§ WORK TO BE COMPLETED
Please retype exactly, and with nothing added, the lines of the material from the one with "Go to previous week arrow" through the final one.

____________

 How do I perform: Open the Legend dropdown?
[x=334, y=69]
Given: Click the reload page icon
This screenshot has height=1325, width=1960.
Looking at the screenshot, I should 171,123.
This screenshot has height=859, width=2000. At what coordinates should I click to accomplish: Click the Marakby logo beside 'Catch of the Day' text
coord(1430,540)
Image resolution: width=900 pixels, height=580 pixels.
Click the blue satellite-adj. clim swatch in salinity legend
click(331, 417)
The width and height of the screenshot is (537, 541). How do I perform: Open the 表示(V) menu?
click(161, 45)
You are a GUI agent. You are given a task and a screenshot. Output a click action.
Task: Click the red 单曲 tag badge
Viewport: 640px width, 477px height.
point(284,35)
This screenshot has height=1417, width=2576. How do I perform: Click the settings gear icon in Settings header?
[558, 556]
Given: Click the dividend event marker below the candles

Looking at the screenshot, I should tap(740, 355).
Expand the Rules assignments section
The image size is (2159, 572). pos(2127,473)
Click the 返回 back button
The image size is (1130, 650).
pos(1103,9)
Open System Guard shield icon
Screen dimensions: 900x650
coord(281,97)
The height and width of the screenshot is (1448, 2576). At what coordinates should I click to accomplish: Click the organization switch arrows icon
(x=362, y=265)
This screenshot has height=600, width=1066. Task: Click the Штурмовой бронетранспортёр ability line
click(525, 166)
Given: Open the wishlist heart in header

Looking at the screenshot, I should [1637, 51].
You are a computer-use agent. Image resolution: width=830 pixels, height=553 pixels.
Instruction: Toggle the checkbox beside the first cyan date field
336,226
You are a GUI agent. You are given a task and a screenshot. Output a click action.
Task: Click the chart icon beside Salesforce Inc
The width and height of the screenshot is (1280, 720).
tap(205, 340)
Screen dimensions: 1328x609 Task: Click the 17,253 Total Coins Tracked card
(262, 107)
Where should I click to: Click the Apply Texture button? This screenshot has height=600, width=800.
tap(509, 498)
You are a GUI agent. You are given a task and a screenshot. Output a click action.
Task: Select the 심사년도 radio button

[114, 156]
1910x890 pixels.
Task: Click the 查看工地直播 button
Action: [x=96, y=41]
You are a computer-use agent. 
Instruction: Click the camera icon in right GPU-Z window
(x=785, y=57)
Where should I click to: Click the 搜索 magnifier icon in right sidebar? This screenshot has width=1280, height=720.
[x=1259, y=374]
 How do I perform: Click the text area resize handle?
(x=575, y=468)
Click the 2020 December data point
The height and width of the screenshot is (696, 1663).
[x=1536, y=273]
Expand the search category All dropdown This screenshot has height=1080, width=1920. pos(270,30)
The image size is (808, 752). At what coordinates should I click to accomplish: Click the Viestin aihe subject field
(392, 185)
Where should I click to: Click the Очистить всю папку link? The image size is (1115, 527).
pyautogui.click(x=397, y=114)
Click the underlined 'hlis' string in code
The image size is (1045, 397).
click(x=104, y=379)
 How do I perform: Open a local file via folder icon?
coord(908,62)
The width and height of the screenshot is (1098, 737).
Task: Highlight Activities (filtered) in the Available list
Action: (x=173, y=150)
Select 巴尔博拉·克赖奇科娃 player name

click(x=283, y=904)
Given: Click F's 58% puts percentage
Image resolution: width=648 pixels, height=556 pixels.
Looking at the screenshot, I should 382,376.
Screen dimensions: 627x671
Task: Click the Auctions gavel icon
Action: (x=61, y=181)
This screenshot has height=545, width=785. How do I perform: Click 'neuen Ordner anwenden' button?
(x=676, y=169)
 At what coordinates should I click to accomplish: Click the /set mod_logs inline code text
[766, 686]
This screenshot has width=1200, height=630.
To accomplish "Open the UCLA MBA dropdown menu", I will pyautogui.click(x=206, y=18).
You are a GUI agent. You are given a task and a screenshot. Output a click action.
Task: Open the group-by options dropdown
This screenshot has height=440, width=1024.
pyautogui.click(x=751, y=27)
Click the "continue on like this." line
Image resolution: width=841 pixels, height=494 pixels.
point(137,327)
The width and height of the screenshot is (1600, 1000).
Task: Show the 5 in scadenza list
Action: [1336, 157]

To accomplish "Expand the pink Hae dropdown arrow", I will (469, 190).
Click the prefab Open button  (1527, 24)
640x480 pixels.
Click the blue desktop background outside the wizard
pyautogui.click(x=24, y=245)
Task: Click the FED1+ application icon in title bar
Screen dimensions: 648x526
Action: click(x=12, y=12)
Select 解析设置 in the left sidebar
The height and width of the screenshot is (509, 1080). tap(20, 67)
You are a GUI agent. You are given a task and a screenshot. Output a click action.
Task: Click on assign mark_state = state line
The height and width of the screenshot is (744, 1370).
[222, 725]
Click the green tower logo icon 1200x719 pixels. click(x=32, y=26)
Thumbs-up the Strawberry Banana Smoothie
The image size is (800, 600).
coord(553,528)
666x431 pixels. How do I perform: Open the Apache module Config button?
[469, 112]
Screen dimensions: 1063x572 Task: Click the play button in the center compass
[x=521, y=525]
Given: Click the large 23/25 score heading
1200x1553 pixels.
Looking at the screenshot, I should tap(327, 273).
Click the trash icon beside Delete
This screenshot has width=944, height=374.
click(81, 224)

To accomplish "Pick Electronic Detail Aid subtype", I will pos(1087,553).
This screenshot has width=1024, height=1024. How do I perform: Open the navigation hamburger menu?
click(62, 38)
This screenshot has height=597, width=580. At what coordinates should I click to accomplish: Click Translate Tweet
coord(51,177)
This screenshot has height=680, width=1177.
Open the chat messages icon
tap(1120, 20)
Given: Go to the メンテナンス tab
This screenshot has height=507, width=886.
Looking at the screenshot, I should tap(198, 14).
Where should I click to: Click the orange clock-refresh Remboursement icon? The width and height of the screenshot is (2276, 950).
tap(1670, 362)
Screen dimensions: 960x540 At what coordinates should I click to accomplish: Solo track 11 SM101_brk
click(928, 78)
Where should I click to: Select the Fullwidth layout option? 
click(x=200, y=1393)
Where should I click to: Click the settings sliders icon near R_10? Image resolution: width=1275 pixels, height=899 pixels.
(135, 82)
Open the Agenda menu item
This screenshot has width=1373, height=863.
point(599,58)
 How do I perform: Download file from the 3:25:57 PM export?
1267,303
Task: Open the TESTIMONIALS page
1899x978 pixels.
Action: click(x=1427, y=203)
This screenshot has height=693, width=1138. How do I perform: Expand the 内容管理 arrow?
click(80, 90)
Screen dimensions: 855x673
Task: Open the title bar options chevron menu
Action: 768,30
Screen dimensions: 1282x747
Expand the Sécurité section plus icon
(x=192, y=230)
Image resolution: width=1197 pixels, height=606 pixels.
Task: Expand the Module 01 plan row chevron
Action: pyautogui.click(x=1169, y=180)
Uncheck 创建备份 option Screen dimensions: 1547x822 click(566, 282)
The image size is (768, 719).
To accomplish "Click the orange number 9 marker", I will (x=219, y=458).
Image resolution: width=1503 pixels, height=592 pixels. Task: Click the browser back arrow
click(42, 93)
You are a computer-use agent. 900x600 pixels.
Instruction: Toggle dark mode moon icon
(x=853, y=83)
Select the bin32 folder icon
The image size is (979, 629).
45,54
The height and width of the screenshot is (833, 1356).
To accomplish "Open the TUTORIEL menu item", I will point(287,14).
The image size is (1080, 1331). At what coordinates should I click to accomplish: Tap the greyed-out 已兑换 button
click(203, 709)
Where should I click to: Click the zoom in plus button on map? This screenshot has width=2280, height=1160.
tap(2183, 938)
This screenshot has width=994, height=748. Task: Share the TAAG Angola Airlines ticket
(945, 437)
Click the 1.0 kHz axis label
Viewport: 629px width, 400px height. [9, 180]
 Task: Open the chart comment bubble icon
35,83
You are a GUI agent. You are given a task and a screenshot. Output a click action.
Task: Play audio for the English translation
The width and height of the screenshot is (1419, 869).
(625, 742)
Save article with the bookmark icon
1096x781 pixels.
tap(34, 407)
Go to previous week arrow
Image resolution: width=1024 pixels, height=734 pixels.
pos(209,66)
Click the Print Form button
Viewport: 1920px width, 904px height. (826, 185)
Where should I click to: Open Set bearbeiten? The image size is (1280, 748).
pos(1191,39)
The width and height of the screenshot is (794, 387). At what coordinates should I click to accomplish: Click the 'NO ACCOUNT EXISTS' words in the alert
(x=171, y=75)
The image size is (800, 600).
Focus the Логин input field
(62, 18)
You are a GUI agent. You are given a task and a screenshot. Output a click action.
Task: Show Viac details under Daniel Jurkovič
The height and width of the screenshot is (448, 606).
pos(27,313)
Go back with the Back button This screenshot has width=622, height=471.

____________

§ SOLUTION BELOW
Go to previous week arrow
Image resolution: width=1024 pixels, height=734 pixels.
pos(209,66)
Click the Print Form button
Viewport: 1920px width, 904px height. (826, 185)
Where should I click to: Open Set bearbeiten? The image size is (1280, 748).
pos(1191,39)
The width and height of the screenshot is (794, 387). At what coordinates should I click to accomplish: Click the 'NO ACCOUNT EXISTS' words in the alert
(x=171, y=75)
The image size is (800, 600).
Focus the Логин input field
(62, 18)
You are a GUI agent. You are given a task and a screenshot. Output a click action.
Task: Show Viac details under Daniel Jurkovič
The height and width of the screenshot is (448, 606).
pos(27,313)
Go back with the Back button This screenshot has width=622, height=471.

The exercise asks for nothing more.